By the looks on the soldiers' faces, they were working through the same calculation, and not liking what they came up with any more than he did. He paused to roll himself a cigarette and then, after he'd lighted it, to go through the pockets and pack of the Rebel he'd killed for whatever tobacco he had on him. The little cloth sack in which the fellow had carried his fixings had blood on it, but there was nothing wrong with the fine Virginia weed inside. Martin stuck it in his own pocket.

Handling the enemy's corpse gave him the answer, or part of it. He pointed to the body, and then to all the other sprawled corpses in the defense line the American troops had stormed. "Cost us a good bit to get here, yeah," he said, "but it cost them plenty, too, trying to hold us back. And we did what we were supposed to, and the Rebels didn't. Besides"-he pointed back the way he'd come-"we've got replacements moving up behind us, to help on the next push. Won't be us right on the shit end of the stick all the damn time."

That seemed to satisfy his men.

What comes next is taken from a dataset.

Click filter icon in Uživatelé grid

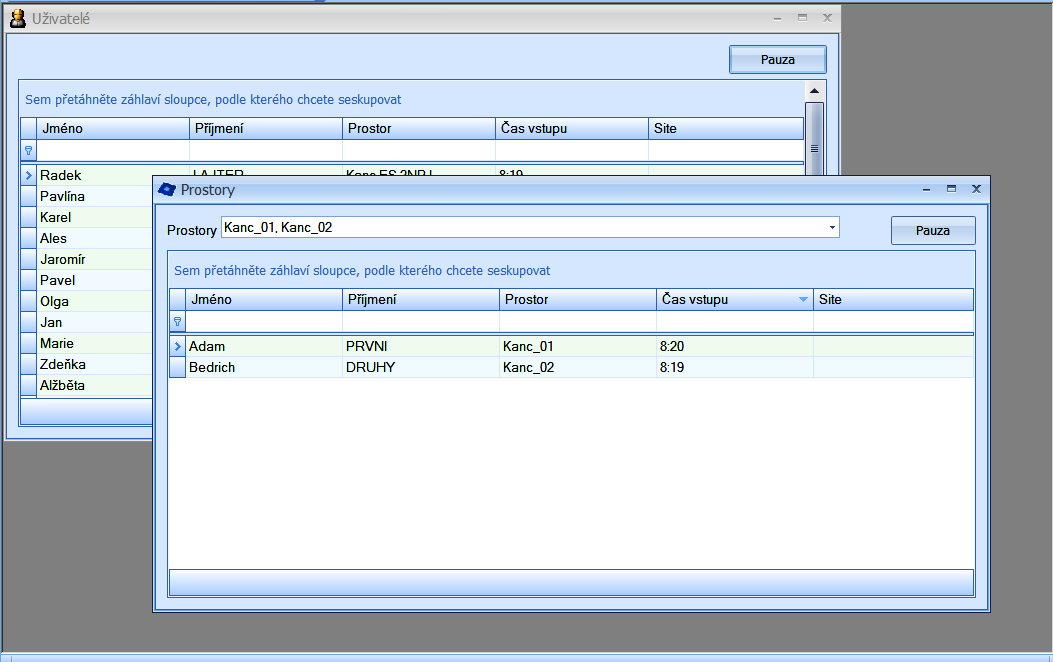pos(28,150)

And, sure enough, reinforcements were coming up, soldiers whose green-gray uniforms were less draggled than his own and who stared, mouths and eyes open wide, at bodies and pieces of bodies lying on blood-soaked grass and dirt. The sight of a few glum Confederate prisoners, some of them wounded, being hustled off to the rear did not seem an adequately glorious compensation.

"Come on, you birds," Martin called; the second-line soldiers' sergeants looked to be as stunned as any of the men they were supposed to be leading. "This is what it looks like; this is what they pay us for. Ain't you glad you was drafted?"

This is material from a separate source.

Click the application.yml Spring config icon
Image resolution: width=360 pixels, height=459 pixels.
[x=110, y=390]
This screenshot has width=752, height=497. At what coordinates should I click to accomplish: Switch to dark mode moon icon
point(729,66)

"That's telling them, Corporal," said Captain Orville Wyatt, the company commander.

Martin hadn't seen him since the attack started. "Glad you're okay, sir," he said.

"Now that you mention it, so am I," Wyatt said offhandedly. He was about thirty-five, with a little thin mustache instead of the more common Kaiser Bill. It suited his long, thin, pale face better than a Kaiser Bill would have; Martin had to admit as much. He didn't know how the devil the captain would get through the war with a pair of steel-framed spectacles riding his nose, but that was Wyatt's problem, not his. The company commander knew his business, which was what counted most.

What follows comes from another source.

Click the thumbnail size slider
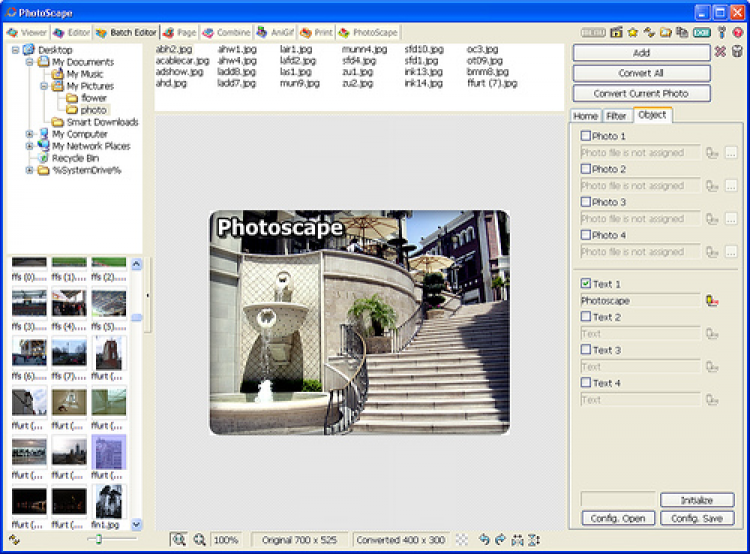The height and width of the screenshot is (554, 750). (97, 540)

Some of the Rebs who'd run off into the woods hadn't run all the way back to their next line after all. Instead, they started sniping at the U.S. troops who'd taken away their firing pits and trenches. A couple of groups of cursing Americans turned the captured machine guns around and fired long bursts at the trees upslope. That reduced the enemy fire but didn't stop it.

Somewhere- probably on the reverse slope of the mountain- the Confederates had a battery of their quick-firing three-inch howitzers. Martin had already come under fire from them, and didn't like them worth a damn. Now shells started landing in and around the captured line- not a lot of shells, and not very accurately delivered, but not the sort of greeting he wanted, either. As with fire from your own guns, you were just as dead from a lucky hit as you were if somebody drew a bead on you and drilled you through the chest.

Captain Wyatt, as if annoyed at untimely rain, remarked, "We're not going back, and I don't much fancy staying here. Only thing left to do is advance."

Martin tossed the tiny butt of his cigarette into the dirt and ground it out with his heel. "You heard the man," he told his squad-or what was left of it. "Into the woods we go, off to Grandmother's house. Keep your eyes open and watch where you set your feet. We already know there's wolves in there."

His men chuckled. If you laughed, you could let on that you weren't scared. Your buddies would believe it, or make like they did. If you got lucky, you might even believe it yourself.

They'd gone a couple of hundred yards farther up the mountain, trading shots with Confederates they couldn't see and who- God willing- had trouble seeing them, too, when they came to a clearing, an oval meadow maybe two hundred yards wide and a hundred across. It would have been the most inviting place in the world, except for the machine gun hammering away from the far side of it.